Obviously we don’t make as much money reselling Chorus’ services as digging up the ground and building our own, but it gives us the choices.

What are your thoughts on the 700MHz spectrum auction, and the possibility of selling parts of that range to the industry?

The 700MHz spectrum will be carved up amongst the biggest players. They won’t release any other spectrum. I think that’s a tragedy for New Zealand.

They [Vodafone, Telecom, 2degrees] don’t need all the spectrum they’ve got. We’ve got four million people in this country, that’s half the population of Sao Paolo - but there’s exactly the same amount of spectrum as anywhere else around the world.

The government wants to get the most money for the spectrum, and the people that are able to pay are the cellular operators. This shuts the door on small innovative companies that could take that spectrum and do exciting things.

The government isn’t interested in all this. Amy [Adams, ICT Minister] just wants as much money as she can get.
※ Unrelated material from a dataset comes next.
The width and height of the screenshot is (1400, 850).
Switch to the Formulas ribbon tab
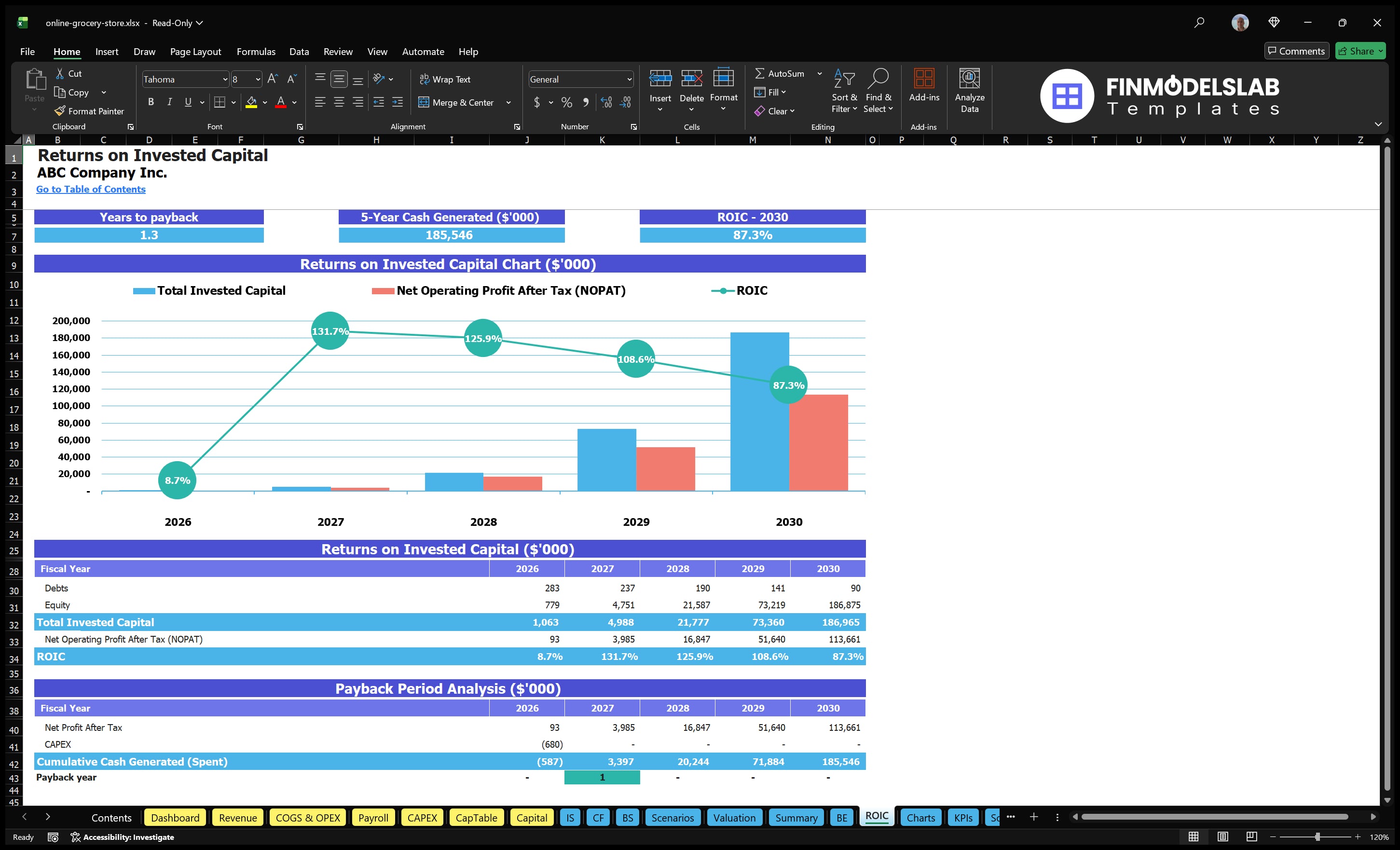pos(256,51)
How could the government fairly distribute the spectrum?

Limits to the amount of bandwidth, a use it or lose it clause. A lot of countries do “beauty contests” where the best business case gets a slice of the spectrum.

That stuff encourages innovation.

Right now it’s a very short term view to maximise the return.

Are you working to lobby for a better deal for the smaller players in any future spectrum auctions?

You can’t beat city hall. I’d rather devote my energy to my customers.

I’m convinced the battle is lost, this government doesn’t care about small telcos, the bias is towards large companies won’t change anytime soon.

I’ve kind of given up on that. I’ve been dreadfully let down by Amy [Adams].

Is that a fair comment?

It’s her decision in the end. It’s absolutely her decision.

You and Minister Adams are related, she’s your sister-in-law. Is there a conflict of interest there? How does that effect your personal and business relationships?

We have an unspoken rule to not talk about telecommunication at all.

It’s a real pain. Whenever I do need to talk to the government about anything to do with my business it goes through Steven Joyce, the government has put in a whole bunch of protocols.

I saw the strongly worded letter you sent to the Telecommunications Carriers Forum (TCF) in 2010 criticising them. Do you still feel that way?

Yes. This stuff really matters, this stuff really matters to my kids, it matters to New Zealand.

If you look at the guys at Weta, if you cut their umbilical cord to Hollywood they would wither and die.

How likely is it for New Zealand to get a second international internet cable in the next five to 10 years?

It’s inevitable that it will happen. The question is whether the people who invest will make any money.

The analogy I like to think of is hotels. The people who build flash hotels lose money, it’s the second or third owners that make the money. I have a concern that’s what’s going to happen.

The other problem is the Pacific Fibre guys have destroyed the market for everyone else.

It’s all about funding, the way you fund it is to get anchor tenants to commit to bandwidth.

Making that decision to commit is a big deal, you’re committing to international bandwidth for years into the future. All of this thinking, planning and work - that’s what a lot of people did with Pacific Fibre. Then that thing fell over. What happens when another person comes to your door?

The other issue with all of this is the America/China trade war. Chinese gear isn’t that cheap, it’s the Chinese funding. They’re throwing around a lot of money but they’ll only fund it if you use Chinese gear and the Americans are against that.

It’s going to be a difficult period for the next few years, but eventually the industry will forget [the failure of Pacific Fibre].